花熟里(けじゅくり)の静かな日々

脳出血の後遺症で左半身麻痺。日々目する美しい自然、ちょっと気になること、健康管理などを書いてみます。

「ミャンマーの国際社会での活躍を支援しよう」

2013年02月22日 16時54分10秒 | ちょっと気になること
2月上旬に日本経団連の訪問団がミャンマー、カンボジアを歴訪しました。経団連が両国を訪問するのは初めてだそうです。 両国は中国と親密な関係にありますが、ミャンマーは軍政から民政に移管し、従来の中国一辺倒から脱却しつつあります。  また、カンボジアはシアヌーク元国王も病気療養を北京で行うなど、アセアン諸国の中で最も中国寄りで、東南アジア諸国連合(アセアン)の会議でも南シナ海や東シナ海での領有権問題で、中国に不利にならないように動いています。 こうした、親中国の国に日本が経済協力を進めることは、対中国政策からも極めて重要です。訪問団は140人と日本としては異例の大型で、両国に対する日本経済界の期待のほどがうかがえます。

「テイン・セイン大統領は経団連の訪問団に「ミャンマーはインドや中国などの大市場を周囲に抱え、世界で最も投資すべき国だ」とアピールした。ミャンマーには地理的に中印に近いというだけでなく、中東やアフリカ向け輸出基地にもなるという地の利がある。原油や天然ガス、銅などの天然資源が豊富な上、工場を建設した場合にも識字率が約9割と高く、若く安価な労働力が期待できること、さらに親日的で手つかずの約6000万人の市場があることが進出企業にとっての魅力だ。」 (フジサンケイビジネシアイ:2月15)

欧米諸国はテイン・セイン大統領の民主化が不十分として、ミャンマーヘの本格的な支援にはあくまでも慎重な姿勢を見せていますが、他方では、アウンサン・スー・チーさんには親密感を抱いています。 昨年11月にアバマ大統領がミャンマーを訪問した際に、TVや新聞では、オバマ大統領がテイン・セイン大統領との会見前にわざわざスーチーさんを自宅に訪問し、記者会見後に熱いキスをし、しっかりと抱擁している姿が流れました。スーチーさんは国会議員ですが、野党の指導者にすぎません。一国の指導者をないがしろにするにも程があると白けてしまいました。
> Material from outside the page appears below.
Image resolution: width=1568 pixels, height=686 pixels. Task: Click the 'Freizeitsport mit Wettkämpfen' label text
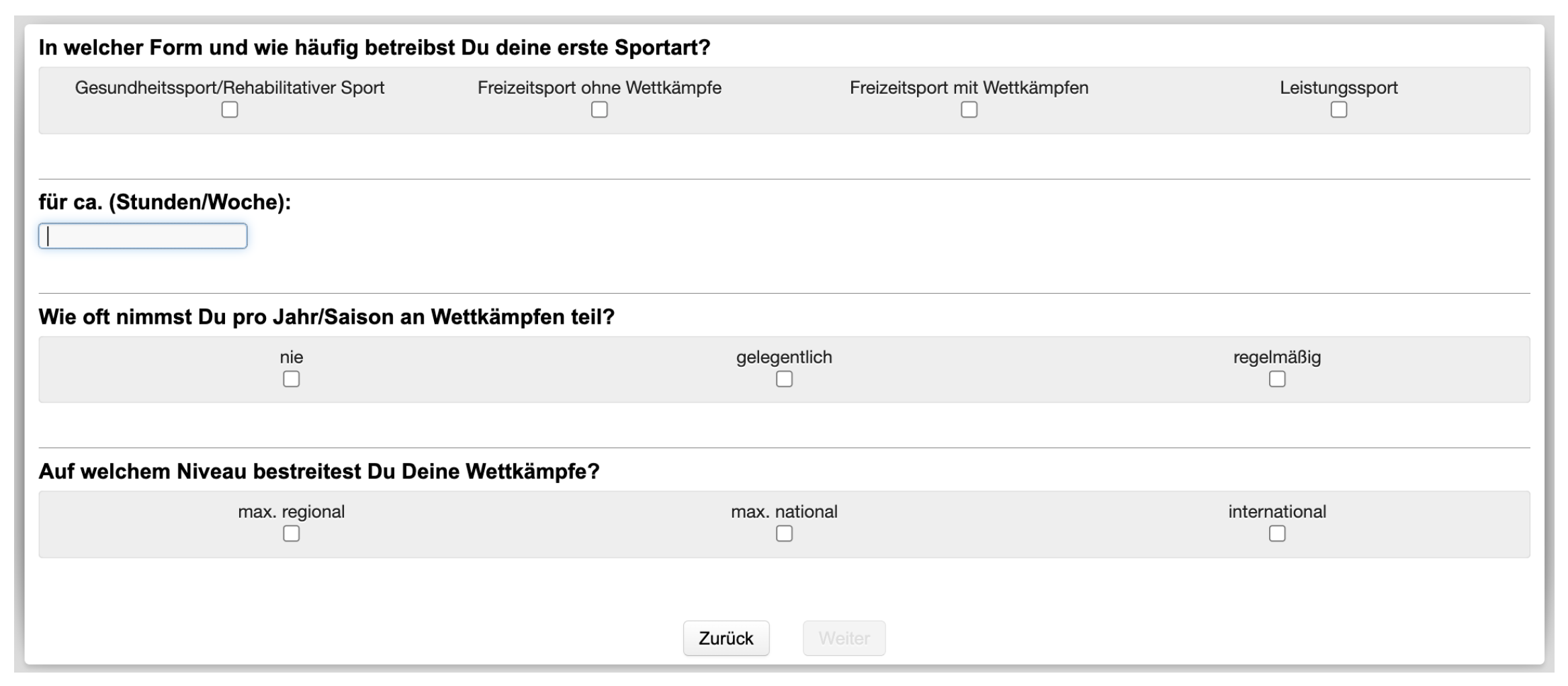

来る4月に、日本政府の招待でアウンサン・スー・チーさんが来日し、安倍首相や与野党幹部、経済人などとの会談を予定していると報道されています。欧米に対して、日本が民主化を支援していることをアピールする良い機会であるとも報道されていますが、あくまでも野党の指導者であるという原則をはみ出さないようにしてほしいものです。着々と民主化を進めているのは、テイン・セイン大統領なのです。アウンサン・スー・チーさんの政治家としての力量や政治姿勢が未だにはっきりとしていません。少数民族問題にはほとんど関わろうとしていませんし、中でも“存在を否定された民族”として難民化し、周辺民族との紛争に見舞われているロヒンギャ族へはナゼ無関心でいるのでしょうか。そろそろスーチーさんの真の姿を見極めなければなりません。

日本は同じアジア人として、欧米諸国とは一線を画して、テイン・セイン大統領の民主化を積極的に支援していくべきです。テイン・セイン大統領は従来親密であった中国とは距離を置く姿勢を示しています。中国の支援で計画が進められていた「ミッソン・ダム」の工事を中止する方針を打ち出しました。この意義は極めて大きなものがあります。対中国包囲網構築の絶好のチャンスです。 しかし、単に日本企業の進出を前に出してしまうと、過去、東南アジアで「エコノミック アニマル」と批判された教訓を生かせません。 ミャンマーの国造りへの支援という視点で、ミャンマー国民が切実に求めていることを着実に実現するような木目細かい取り組みが求められます。

2月11日〜22日に、米国、タイ、日本、シンガポール、インドネシア、マレーシア、韓国の計7カ国が参加する東南アジア最大級の合同軍事演習「コブラ・ゴールド」が、タイ北部チェンマイなどで実施されています。ミャンマーがオブザーバーとして初参加しました。
コブラゴールドは、1982年から毎年行われ今年で32回目です。今年は7カ国から 1万3千人が参加しました。日本は2005年から参加しており、今年は9回目で、約80人が各国と協力し、海外での大規模災害発生や治安状況が悪化した事態を想定した邦人輸送、医療支援などの訓練を行いました。 ミャンマーがアセアンの一員として、オブザーバーとはいえ、コブラゴールドに参加したことの意義は大きいものがあります。
コブラゴールドは、中国の中華民族膨張主義に危機感をもつ周辺国とともに、強固な包囲網を示す絶好の機会です。 自衛隊も法的な制約のある中で存在感を発揮していただきたいと願っています。